In fact, “if you’re savvy, the editor won’t be able to tell if you’re simul-pitching,” Lothian-Mclean says. “I’m only really able to discern when someone’s simul-pitching if they tell me themselves, or if the pitch is formatted in a manner that gives it away” — for instance, if the pitch is either unaddressed, untailored, or includes another publication’s name by mistake.
That said, including this information in the pitch letter can serve as a useful piece of insurance if more than one editor does respond with interest in your story. While an editor may be less inclined to formally decline a simul-pitched story, neglected to actually tell you it’s a no, the same cannot be said for an editor who is interested in the same story. In other words, if more than one editor is interested, you’ll soon know about it.

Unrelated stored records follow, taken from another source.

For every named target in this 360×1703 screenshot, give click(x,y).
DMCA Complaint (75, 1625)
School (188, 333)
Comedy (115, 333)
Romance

Adding in a line such as “I also wanted to note that this is a simultaneous submission” alongside the more logistical section of your pitch — including the proposed turnaround time, estimated word length, clips, and so on — is a fitting way to reference the fact that you are pitching to other outlets as well. As another example, Booth tends to include the following line: “Just to let you know, I’ve offered this piece elsewhere, but I haven’t had any interest yet, so if you’re interested, let me know!”
Donna Ferguson (L) and Claie Wilson (R)
“My main bit of advice would be [to] always be transparent when pitching the same story elsewhere,” Wilson insists.
Lothian-Mclean explains that one tactical way of simul-pitching is to first ask yourself, where do I really want this story to be published? You can pitch your story to the publication you have in mind and give yourself a deadline. If you do not receive a positive response by that time, you can then move on to simul-pitching the story.
This method balances the long-term goal of getting published in your target outlet and cultivating editor relationships with the more near-term need to get paid.
Simul-pitching can be read as a response to an industry that poses a number of challenges for those who derive a source of income from it — from low pay (both per word and flat rate), late invoices, unresponsive editors, and barriers to entry. “I think simultaneous pitching is a symptom of an industry that has become so massive and anonymous that editors think nothing of ignoring pitches,” Booth says.
Still, simultaneous pitching can be particularly useful to those who experience these hard edges the most, including early-career journalists and journalists from diverse or non-traditional backgrounds. Above all, as a practice, it does not deserve to be shrouded in doubt or cast aside with judgement: it is simply one mechanism that freelance journalists can use to help tilt the odds of a pitch becoming a story.